Supplied material Block Start
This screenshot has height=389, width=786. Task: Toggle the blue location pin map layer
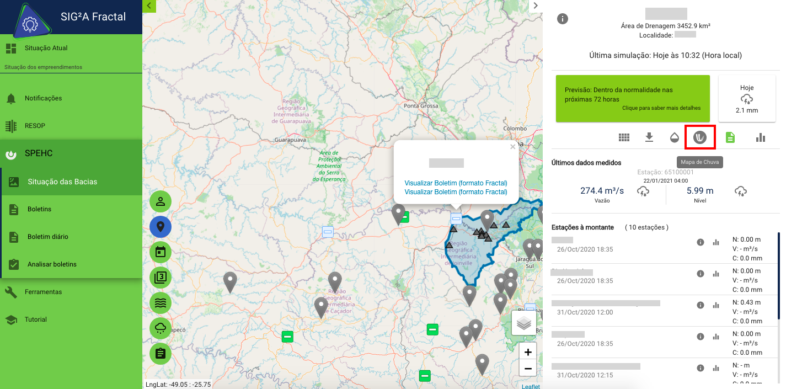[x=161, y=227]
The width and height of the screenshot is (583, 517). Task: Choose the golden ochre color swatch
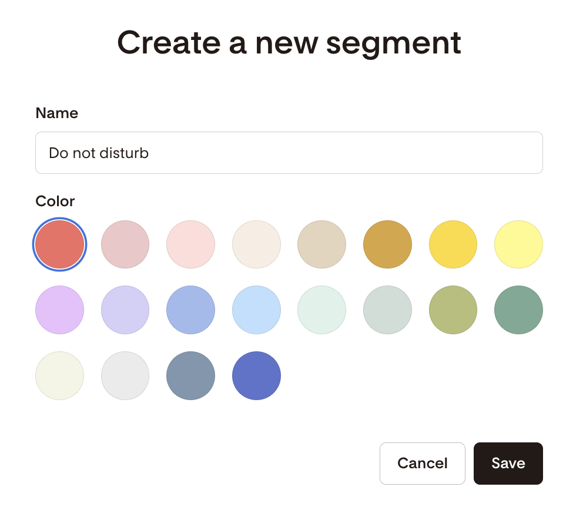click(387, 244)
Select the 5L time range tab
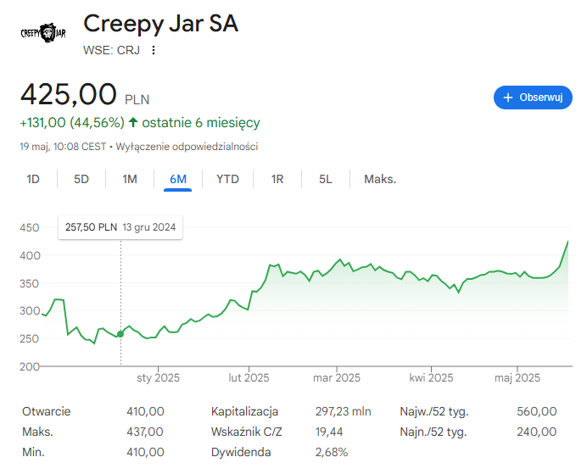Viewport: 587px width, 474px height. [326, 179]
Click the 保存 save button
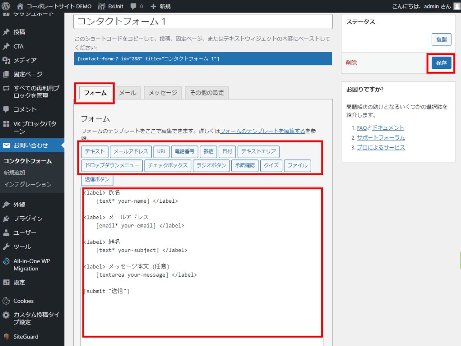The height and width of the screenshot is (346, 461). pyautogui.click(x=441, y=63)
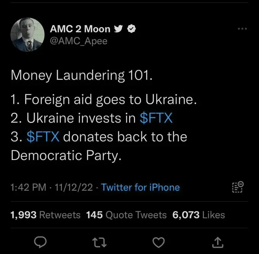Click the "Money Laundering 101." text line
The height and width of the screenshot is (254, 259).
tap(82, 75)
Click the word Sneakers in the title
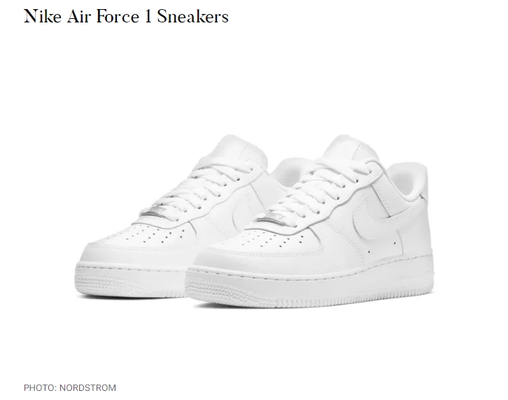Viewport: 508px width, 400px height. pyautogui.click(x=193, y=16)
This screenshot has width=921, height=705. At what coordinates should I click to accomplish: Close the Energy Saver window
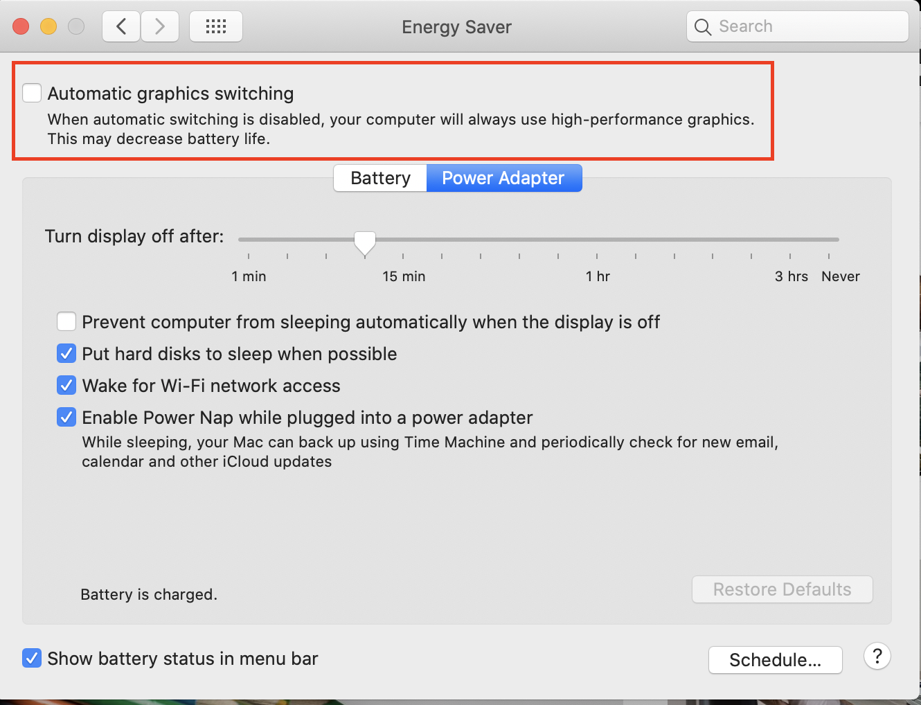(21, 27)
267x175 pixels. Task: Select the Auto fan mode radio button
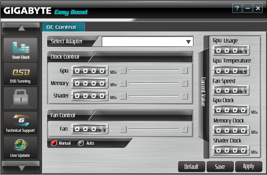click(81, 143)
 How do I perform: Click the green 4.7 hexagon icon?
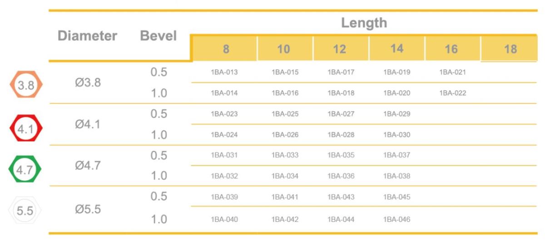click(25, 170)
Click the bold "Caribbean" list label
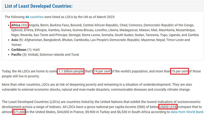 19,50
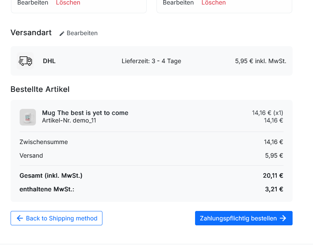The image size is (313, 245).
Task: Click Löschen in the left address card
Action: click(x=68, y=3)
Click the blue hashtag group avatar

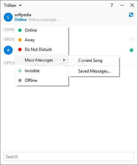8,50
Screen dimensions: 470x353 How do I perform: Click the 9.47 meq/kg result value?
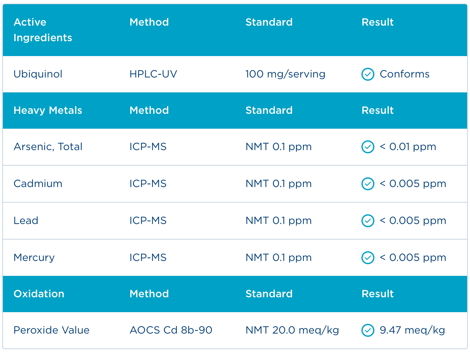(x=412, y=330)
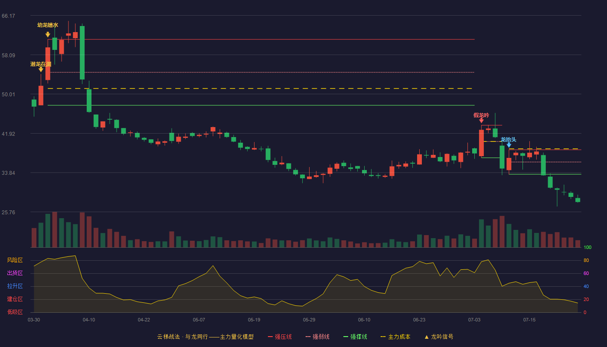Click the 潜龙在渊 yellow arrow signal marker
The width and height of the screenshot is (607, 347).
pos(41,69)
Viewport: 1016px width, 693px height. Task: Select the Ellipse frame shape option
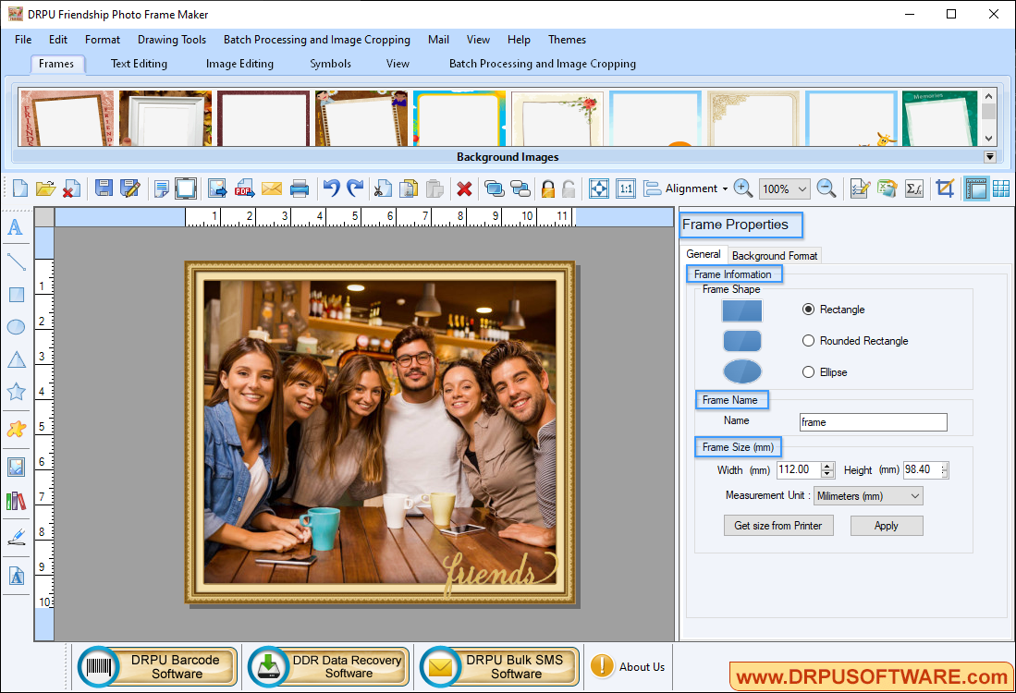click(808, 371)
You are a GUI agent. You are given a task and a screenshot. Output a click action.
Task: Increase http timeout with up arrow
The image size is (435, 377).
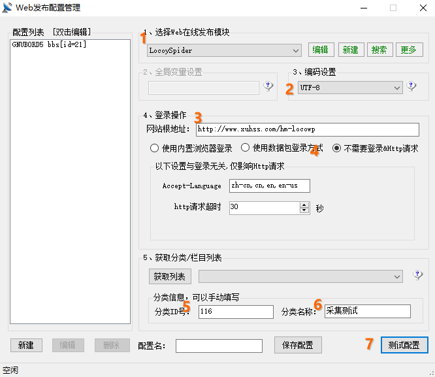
Supplied material Block End
Supplied material Block Start
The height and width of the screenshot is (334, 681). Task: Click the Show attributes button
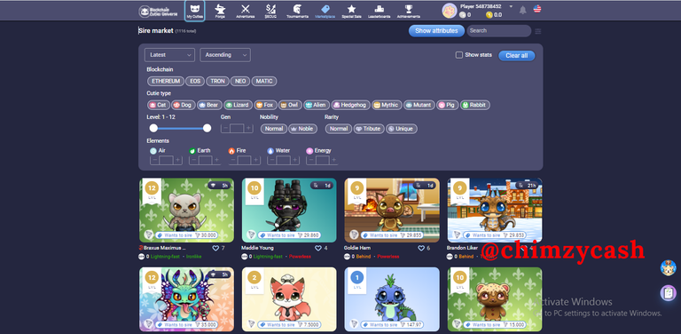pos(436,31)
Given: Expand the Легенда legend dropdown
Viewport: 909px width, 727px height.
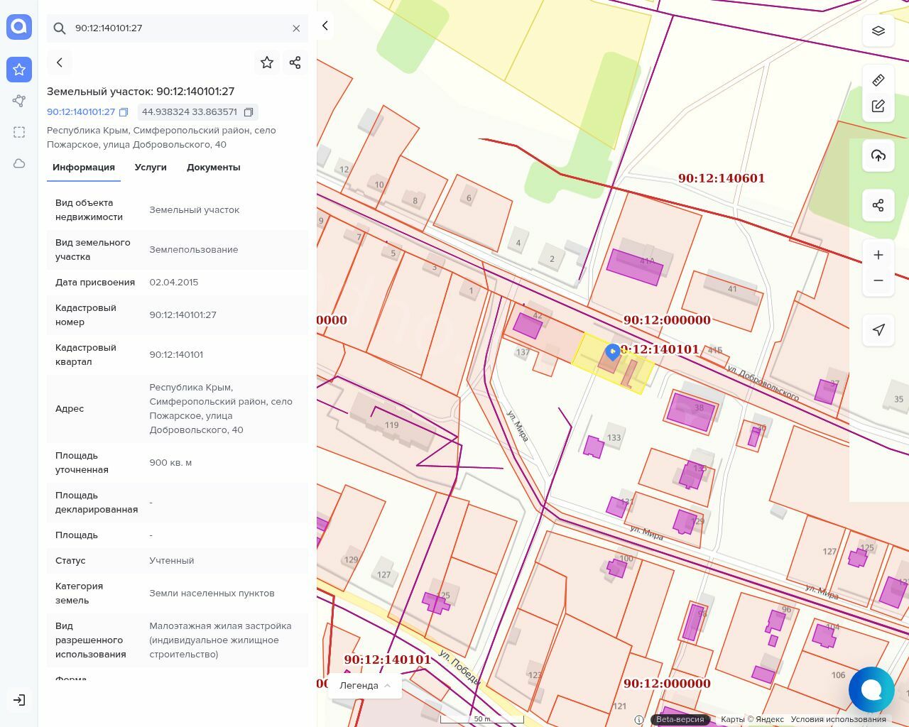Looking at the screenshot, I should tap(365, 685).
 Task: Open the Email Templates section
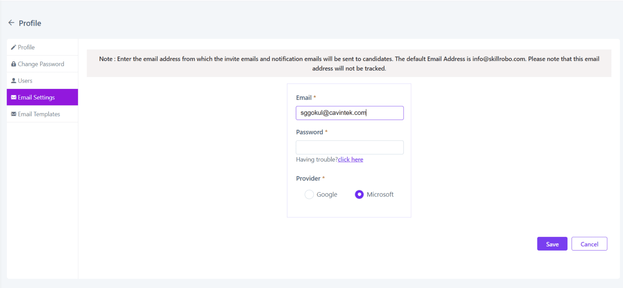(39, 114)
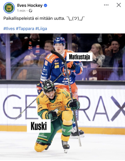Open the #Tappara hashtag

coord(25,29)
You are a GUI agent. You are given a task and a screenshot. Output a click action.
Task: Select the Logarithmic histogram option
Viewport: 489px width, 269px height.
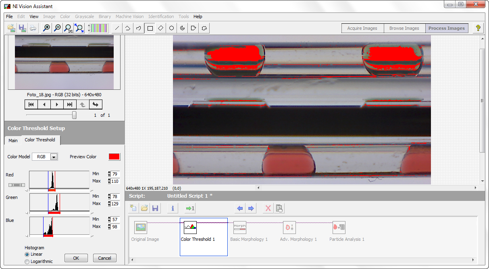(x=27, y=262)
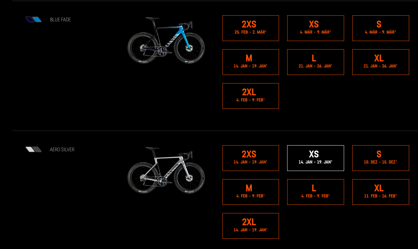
Supplied material Block End
> Task objective
In the listing above, find the line with "Screen dimensions: 470x353" and the line with "The image size is (435, 377).". Copy exactly those lines and all between them, minus the images.

> Task output
Screen dimensions: 470x353 How do I perform: Click the 9.47 meq/kg result value?
(x=412, y=330)
Click the 潜龙在渊 yellow arrow signal marker
The width and height of the screenshot is (607, 347).
pos(41,69)
Viewport: 1016px width, 693px height. Task: Select the Ellipse frame shape option
click(808, 371)
You are a GUI agent. You are given a task and a screenshot. Output a click action.
Task: Increase http timeout with up arrow
The image size is (435, 377).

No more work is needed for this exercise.